Start of Dataset

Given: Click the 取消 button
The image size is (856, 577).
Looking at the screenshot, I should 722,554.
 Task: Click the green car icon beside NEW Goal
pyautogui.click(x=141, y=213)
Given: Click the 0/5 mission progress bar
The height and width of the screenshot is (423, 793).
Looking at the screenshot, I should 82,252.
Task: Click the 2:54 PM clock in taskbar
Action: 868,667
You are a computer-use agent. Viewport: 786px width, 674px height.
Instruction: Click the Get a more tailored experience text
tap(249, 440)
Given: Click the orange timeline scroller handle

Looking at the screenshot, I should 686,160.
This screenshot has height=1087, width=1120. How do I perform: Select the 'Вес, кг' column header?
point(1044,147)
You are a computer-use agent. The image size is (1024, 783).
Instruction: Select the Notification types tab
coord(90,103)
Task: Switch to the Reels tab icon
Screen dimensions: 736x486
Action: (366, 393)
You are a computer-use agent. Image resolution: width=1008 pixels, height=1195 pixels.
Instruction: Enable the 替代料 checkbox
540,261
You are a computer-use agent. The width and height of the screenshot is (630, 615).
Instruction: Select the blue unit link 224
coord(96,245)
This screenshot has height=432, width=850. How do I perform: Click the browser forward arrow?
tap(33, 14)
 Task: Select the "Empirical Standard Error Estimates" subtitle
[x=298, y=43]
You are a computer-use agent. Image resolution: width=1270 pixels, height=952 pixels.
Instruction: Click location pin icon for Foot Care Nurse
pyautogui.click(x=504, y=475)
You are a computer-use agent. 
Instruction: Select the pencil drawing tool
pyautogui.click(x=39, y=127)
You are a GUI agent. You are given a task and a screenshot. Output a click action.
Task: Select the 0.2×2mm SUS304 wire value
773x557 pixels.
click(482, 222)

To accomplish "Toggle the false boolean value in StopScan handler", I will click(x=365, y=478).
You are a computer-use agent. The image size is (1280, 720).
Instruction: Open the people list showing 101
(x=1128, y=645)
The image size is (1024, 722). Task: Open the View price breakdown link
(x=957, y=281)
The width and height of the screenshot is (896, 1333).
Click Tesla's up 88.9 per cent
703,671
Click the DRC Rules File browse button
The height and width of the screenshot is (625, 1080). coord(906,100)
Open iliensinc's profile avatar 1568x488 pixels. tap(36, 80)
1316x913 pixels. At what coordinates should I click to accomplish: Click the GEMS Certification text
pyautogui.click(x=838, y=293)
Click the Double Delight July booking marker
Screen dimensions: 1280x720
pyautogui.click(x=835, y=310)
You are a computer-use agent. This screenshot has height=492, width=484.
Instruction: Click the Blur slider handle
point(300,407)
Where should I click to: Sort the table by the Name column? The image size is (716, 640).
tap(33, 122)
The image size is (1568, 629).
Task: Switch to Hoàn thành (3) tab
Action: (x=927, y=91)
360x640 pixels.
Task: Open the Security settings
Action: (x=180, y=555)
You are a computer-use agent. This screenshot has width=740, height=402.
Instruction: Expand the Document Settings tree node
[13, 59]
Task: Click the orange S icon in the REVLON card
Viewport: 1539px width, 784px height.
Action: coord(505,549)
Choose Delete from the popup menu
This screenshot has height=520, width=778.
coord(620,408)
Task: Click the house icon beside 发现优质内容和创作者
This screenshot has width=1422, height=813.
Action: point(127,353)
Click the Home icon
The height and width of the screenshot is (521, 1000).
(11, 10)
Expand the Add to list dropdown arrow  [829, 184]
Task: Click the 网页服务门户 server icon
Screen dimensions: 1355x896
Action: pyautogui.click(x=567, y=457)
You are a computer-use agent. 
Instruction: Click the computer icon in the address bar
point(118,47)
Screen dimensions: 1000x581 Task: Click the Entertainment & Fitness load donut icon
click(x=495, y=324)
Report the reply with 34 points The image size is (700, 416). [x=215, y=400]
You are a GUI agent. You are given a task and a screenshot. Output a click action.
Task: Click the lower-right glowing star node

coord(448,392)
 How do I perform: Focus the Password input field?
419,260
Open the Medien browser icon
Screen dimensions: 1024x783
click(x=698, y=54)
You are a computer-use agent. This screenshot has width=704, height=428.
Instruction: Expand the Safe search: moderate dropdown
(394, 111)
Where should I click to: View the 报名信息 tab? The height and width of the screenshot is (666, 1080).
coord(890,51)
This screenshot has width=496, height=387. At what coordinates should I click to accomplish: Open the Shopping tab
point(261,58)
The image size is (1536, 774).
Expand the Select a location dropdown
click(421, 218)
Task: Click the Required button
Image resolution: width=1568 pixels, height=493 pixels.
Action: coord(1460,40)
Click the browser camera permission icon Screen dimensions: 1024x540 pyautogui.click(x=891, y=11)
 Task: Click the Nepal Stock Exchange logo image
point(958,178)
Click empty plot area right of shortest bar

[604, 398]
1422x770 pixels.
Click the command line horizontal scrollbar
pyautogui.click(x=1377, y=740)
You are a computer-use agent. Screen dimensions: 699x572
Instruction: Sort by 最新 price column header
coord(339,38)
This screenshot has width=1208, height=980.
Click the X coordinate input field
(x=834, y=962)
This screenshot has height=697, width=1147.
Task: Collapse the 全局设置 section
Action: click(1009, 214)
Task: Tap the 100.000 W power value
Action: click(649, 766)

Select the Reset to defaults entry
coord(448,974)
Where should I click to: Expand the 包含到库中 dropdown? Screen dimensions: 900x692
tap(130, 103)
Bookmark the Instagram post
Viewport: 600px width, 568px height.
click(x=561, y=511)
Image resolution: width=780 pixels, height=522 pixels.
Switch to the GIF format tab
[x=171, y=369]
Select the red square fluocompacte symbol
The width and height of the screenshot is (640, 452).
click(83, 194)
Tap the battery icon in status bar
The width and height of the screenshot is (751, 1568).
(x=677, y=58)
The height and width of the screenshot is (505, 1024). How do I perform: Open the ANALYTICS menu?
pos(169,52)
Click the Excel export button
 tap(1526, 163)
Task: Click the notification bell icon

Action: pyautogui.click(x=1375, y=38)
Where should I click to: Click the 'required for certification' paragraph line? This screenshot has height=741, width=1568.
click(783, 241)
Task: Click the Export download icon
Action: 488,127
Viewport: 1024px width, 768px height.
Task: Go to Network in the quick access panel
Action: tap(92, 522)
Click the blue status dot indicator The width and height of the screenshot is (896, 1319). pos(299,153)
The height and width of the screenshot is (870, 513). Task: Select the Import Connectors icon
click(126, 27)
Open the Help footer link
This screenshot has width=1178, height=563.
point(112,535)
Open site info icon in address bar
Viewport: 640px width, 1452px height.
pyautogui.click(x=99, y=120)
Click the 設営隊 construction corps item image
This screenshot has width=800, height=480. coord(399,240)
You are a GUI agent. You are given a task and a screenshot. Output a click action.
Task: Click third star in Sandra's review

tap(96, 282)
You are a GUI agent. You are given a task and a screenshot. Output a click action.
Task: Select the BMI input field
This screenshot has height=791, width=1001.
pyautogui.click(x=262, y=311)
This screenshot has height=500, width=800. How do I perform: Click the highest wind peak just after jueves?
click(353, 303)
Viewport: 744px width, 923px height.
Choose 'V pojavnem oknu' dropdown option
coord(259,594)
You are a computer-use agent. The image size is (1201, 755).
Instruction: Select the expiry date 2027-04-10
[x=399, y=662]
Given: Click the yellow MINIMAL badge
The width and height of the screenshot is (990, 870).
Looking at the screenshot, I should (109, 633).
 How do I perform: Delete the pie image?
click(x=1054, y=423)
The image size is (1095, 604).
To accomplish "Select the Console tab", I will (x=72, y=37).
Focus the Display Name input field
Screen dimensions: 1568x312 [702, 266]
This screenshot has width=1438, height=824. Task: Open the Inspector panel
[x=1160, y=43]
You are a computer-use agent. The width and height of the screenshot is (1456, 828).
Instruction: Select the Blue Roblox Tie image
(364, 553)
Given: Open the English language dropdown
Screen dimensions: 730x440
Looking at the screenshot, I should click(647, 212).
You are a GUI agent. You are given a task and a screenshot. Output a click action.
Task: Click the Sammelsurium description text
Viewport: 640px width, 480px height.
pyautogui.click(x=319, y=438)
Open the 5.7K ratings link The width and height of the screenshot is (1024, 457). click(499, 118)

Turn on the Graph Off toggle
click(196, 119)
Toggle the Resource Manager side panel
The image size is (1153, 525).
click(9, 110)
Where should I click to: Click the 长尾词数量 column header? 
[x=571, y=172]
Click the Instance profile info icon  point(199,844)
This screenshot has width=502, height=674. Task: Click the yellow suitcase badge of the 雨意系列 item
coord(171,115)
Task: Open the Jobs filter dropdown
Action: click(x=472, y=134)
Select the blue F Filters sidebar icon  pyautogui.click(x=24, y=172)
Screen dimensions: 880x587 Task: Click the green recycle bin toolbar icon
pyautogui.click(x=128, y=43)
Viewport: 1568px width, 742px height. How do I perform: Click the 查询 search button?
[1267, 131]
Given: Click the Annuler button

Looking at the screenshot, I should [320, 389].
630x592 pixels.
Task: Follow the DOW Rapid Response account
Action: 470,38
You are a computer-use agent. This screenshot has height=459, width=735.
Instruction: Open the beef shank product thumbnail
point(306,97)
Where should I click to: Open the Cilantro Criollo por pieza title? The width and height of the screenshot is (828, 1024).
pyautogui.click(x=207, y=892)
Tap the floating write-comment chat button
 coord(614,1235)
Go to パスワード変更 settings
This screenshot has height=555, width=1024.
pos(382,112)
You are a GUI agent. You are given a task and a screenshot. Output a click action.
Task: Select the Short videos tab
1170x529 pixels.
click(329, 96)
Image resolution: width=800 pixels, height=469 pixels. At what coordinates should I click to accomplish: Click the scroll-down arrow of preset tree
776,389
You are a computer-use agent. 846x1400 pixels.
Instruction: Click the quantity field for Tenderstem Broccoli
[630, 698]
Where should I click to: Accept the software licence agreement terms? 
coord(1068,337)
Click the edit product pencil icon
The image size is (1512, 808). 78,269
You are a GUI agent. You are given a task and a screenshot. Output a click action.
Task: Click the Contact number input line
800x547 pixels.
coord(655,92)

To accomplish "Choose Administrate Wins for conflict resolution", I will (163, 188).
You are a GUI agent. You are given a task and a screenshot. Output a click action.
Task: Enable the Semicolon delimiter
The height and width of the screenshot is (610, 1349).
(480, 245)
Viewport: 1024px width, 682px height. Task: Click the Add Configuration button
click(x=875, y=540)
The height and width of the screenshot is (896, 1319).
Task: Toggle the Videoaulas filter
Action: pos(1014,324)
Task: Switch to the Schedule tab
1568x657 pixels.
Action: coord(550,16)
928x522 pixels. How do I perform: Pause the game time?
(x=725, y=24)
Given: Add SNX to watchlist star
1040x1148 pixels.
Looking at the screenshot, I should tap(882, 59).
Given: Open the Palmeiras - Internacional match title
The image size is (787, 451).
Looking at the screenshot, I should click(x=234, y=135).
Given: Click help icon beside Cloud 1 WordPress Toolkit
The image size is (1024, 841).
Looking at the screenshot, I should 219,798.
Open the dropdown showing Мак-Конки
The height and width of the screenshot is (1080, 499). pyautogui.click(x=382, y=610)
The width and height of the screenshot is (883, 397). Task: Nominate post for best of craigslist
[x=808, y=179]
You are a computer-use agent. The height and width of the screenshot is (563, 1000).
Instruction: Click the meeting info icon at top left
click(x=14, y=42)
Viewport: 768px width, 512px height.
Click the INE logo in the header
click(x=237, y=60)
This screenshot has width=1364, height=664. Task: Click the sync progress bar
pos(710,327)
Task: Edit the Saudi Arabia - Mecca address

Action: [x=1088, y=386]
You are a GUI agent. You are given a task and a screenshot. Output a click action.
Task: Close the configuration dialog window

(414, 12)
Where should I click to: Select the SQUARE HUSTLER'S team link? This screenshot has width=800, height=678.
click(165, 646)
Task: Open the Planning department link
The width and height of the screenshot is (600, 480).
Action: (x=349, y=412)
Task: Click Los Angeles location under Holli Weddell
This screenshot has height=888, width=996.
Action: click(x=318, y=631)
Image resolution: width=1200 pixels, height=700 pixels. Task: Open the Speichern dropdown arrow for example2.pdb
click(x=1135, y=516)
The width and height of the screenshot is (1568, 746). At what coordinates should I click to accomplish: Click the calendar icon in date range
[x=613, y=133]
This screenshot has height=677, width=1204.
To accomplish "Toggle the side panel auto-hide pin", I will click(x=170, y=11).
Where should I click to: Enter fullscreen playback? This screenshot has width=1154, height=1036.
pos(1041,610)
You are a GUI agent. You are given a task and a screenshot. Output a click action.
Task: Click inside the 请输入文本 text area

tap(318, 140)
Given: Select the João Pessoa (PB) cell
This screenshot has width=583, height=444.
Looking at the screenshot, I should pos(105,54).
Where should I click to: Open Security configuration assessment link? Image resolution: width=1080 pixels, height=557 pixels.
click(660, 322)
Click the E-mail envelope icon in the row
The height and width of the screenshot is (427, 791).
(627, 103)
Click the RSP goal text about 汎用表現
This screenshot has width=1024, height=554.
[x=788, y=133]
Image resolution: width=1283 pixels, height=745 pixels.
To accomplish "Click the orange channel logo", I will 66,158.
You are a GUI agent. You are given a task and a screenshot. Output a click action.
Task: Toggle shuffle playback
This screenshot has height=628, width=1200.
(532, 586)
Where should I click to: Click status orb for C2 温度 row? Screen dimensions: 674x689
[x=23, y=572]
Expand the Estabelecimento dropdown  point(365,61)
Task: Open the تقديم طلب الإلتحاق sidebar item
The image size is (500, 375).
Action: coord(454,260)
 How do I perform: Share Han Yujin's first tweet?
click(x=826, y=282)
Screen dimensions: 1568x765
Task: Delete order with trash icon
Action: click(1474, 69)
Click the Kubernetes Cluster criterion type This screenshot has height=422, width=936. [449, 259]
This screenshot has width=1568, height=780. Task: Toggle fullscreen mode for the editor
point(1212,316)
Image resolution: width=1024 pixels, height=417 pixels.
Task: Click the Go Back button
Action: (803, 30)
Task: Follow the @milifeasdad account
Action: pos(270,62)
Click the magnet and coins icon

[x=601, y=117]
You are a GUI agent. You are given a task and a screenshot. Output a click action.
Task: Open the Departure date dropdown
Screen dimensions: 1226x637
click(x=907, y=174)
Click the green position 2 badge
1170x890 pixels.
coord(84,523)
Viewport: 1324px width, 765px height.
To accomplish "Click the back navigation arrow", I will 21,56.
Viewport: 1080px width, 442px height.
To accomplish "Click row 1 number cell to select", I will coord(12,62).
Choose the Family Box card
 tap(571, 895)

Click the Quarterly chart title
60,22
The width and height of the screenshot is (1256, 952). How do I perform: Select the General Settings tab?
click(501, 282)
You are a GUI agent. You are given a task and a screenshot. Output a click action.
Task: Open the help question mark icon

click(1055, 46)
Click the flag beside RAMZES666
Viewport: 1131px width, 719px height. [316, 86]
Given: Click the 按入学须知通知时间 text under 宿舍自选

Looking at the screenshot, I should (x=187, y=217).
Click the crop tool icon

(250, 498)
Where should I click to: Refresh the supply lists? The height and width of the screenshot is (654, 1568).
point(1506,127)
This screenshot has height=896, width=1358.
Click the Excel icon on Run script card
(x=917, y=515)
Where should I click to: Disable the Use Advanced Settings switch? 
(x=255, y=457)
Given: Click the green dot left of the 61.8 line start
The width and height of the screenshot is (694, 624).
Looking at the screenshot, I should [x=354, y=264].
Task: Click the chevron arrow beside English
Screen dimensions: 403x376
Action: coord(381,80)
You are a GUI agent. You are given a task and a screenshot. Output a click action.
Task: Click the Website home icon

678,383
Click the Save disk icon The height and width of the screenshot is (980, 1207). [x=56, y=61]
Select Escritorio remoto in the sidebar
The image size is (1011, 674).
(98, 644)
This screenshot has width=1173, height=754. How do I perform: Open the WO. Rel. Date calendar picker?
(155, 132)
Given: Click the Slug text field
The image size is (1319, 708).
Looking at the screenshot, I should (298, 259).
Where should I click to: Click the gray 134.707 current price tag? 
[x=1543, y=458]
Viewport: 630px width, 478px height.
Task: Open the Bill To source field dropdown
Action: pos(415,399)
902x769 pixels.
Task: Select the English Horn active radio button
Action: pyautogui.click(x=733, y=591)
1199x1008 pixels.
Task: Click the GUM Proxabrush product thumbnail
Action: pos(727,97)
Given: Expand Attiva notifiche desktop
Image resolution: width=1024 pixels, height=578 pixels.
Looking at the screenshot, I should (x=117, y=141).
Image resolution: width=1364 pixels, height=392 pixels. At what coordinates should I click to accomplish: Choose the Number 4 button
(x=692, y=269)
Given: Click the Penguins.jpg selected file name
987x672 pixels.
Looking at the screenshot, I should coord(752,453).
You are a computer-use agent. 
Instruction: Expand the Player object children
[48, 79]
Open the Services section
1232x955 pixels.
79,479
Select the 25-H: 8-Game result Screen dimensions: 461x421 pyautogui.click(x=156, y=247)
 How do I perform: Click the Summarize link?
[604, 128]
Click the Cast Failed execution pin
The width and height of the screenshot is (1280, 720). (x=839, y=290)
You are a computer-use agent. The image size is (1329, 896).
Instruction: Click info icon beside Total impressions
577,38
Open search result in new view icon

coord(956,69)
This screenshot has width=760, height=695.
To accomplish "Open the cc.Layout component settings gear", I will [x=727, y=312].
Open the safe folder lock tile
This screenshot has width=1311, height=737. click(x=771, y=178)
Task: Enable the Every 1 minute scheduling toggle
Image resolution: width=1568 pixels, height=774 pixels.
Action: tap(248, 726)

End of Dataset

Work request ::
Copy all lines above containing the string "will".

Exercise solution ::
To accomplish "Toggle the false boolean value in StopScan handler", I will click(x=365, y=478).
To accomplish "Select the Console tab", I will (x=72, y=37).
To accomplish "Choose Administrate Wins for conflict resolution", I will (163, 188).
To accomplish "Toggle the side panel auto-hide pin", I will click(x=170, y=11).
To accomplish "Click the orange channel logo", I will 66,158.
To accomplish "Click the back navigation arrow", I will 21,56.
To accomplish "Click row 1 number cell to select", I will coord(12,62).
To accomplish "Open the cc.Layout component settings gear", I will [x=727, y=312].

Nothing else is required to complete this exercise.